[Page extract]

..............................

Over a 3-year period, three men in Mississippi were infected with a newly identified strain of the bacterium that causes melioidosis after contact with contaminated water and soil, the first known cases of environmental transmission in the continental United States, the New England Journal of Medicine reports today.
Caused by Burkholderia pseudomallei, melioidosis is a potentially life-threatening disease typically spread through inhalation, ingestion, or skin contact with the water or soil of tropical and subtropical regions, where it is endemic.
"Melioidosis is rare in the United States; the Centers for Disease Control and Prevention (CDC) has received reports of approximately 12 cases each year that were determined to have been predominately associated with travel to regions in which melioidosis was endemic," the CDC-led investigative team wrote.
The CDC had reported the first two cases and an earlier outbreak traced to an aromatherapy room spray in 2022.
Melioidosis may be endemic in region
The men, who lived in the same Gulf Coast county but didn't know each other, sought care at a hospital with conditions such as acute respiratory distress, multi-organ failure, pneumonia, and sepsis and were diagnosed as having melioidosis in 2020, 2022, and 2023, respectively.
Blood cultures revealed the same Western Hemisphere B pseudomallei strain in all three men, who reported symptoms such as fever and shortness of breath. The men reported no travel to melioidosis-endemic areas. Two men recovered after receiving antibiotics, and one is recovering.
Clinicians should consider melioidosis in patients with a compatible illness who reside in or have traveled to the Gulf Coast region of the southern United States or to areas where B. pseudomallei has historically been endemic.

..............................

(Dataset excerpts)
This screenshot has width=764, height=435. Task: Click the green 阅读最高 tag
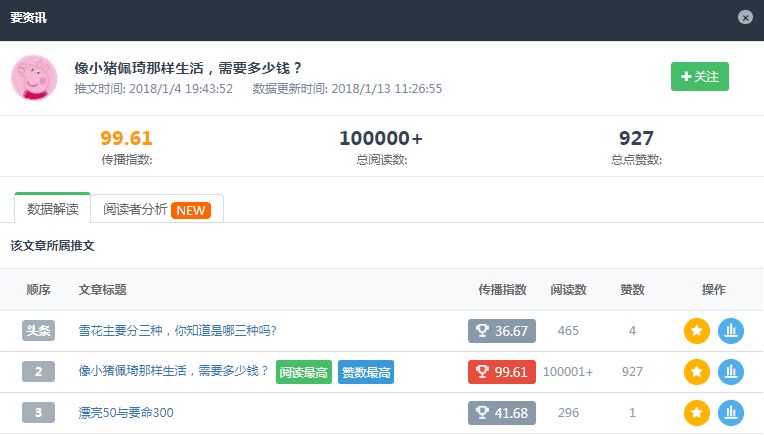click(x=304, y=372)
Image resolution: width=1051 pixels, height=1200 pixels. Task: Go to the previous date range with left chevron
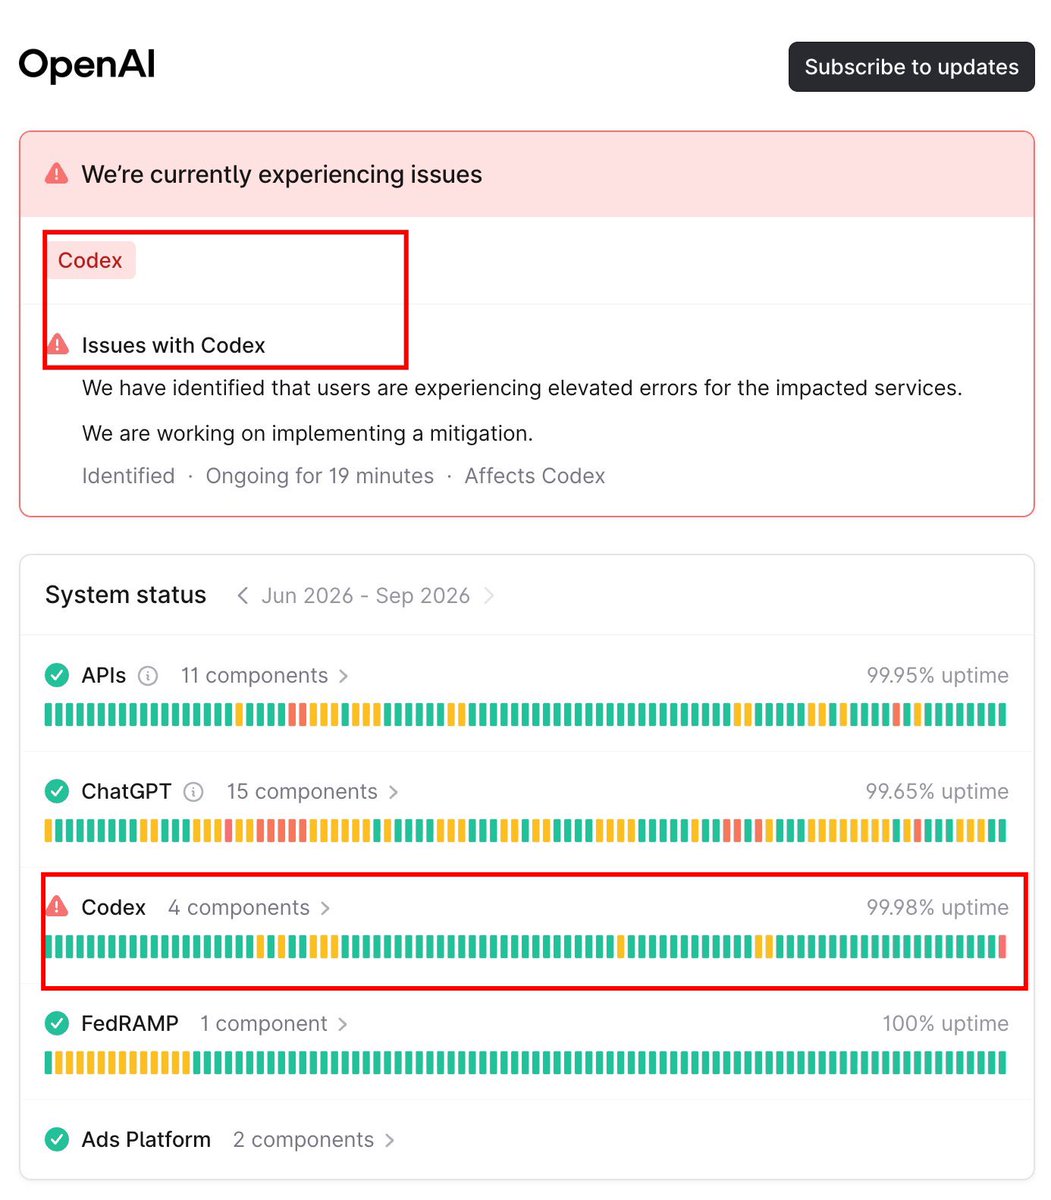point(242,596)
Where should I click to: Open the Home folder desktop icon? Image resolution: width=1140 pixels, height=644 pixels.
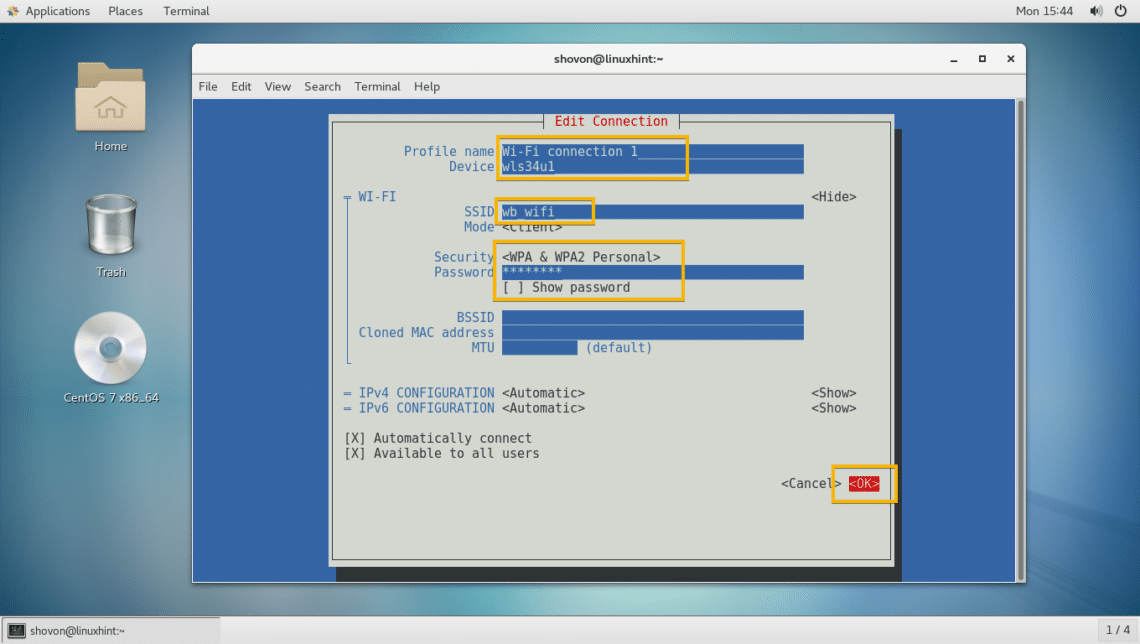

..............................

[Tasks to perform]
1/ Answer these from the melioidosis article:
(a) Which bacterium causes melioidosis?
(b) About how many cases per year has the CDC received reports of?
(c) In which years were the three men diagnosed?
2/ Repeat everything in the melioidosis article from "Melioidosis may be" down to "and 2023, respectively.".
None of these rows is needed.

[Numbered answers]
1/
(a) Burkholderia pseudomallei
(b) Approximately 12
(c) 2020, 2022, and 2023

2/
Melioidosis may be endemic in region
The men, who lived in the same Gulf Coast county but didn't know each other, sought care at a hospital with conditions such as acute respiratory distress, multi-organ failure, pneumonia, and sepsis and were diagnosed as having melioidosis in 2020, 2022, and 2023, respectively.